ところが、いつからなのか覚えていませんが国が地方交通維持に取り組み、施設改良車体更新などに補助金出るようになりました。LRT(ライトレールトランジット)についても出ていたようです。

実現したのが富山ライトレール。
富山港線を持て余していたJR西日本が富山県に同線の路面電車化構想を説明したのが1999年6月とのことなので、国交省の事業はそれ以前なのでしょう。
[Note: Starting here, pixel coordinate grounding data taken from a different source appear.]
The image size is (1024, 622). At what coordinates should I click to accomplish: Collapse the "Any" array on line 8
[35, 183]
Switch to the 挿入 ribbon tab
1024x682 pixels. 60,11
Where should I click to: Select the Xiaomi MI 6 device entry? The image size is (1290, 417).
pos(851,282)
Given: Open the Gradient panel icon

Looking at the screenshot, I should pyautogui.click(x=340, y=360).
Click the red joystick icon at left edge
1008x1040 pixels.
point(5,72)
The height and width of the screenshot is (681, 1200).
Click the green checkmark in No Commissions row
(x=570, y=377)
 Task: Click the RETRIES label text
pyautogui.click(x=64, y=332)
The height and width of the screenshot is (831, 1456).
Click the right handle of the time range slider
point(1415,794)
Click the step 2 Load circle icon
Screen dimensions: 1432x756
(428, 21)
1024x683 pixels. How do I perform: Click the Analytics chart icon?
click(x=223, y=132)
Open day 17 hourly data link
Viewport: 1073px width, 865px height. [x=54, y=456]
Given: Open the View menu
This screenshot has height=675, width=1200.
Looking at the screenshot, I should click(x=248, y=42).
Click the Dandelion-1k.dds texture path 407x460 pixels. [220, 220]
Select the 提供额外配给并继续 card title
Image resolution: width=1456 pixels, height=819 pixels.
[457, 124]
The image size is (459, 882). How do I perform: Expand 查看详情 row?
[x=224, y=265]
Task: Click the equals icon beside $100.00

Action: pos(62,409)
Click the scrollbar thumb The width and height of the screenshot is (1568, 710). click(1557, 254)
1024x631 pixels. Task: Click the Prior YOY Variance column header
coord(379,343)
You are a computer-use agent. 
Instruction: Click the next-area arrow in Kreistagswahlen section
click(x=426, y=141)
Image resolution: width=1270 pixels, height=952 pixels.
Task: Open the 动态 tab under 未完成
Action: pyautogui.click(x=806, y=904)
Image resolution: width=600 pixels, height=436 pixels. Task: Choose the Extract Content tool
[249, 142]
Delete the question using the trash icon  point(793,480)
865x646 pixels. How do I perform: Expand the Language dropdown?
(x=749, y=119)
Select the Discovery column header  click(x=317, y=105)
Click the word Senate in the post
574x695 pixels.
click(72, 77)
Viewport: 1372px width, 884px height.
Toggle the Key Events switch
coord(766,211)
とにかく富山県と富山市や地元企業による第三セクターが立ち上がり、富山ライトレール線が開業したのが2006年4月。
国鉄の古い電車がたまに来るローカル線が、10数分おきにきれいでのりやすい低床電車がやってくる新しい線になってバスとの連携も含め話題になりました。

その間に名鉄岐阜市内線廃止で路線長はわずかに減っていたものの、札幌市電が2015年に西四丁目~すすきの間0.4kmを開業してループ運転ができるようになりました。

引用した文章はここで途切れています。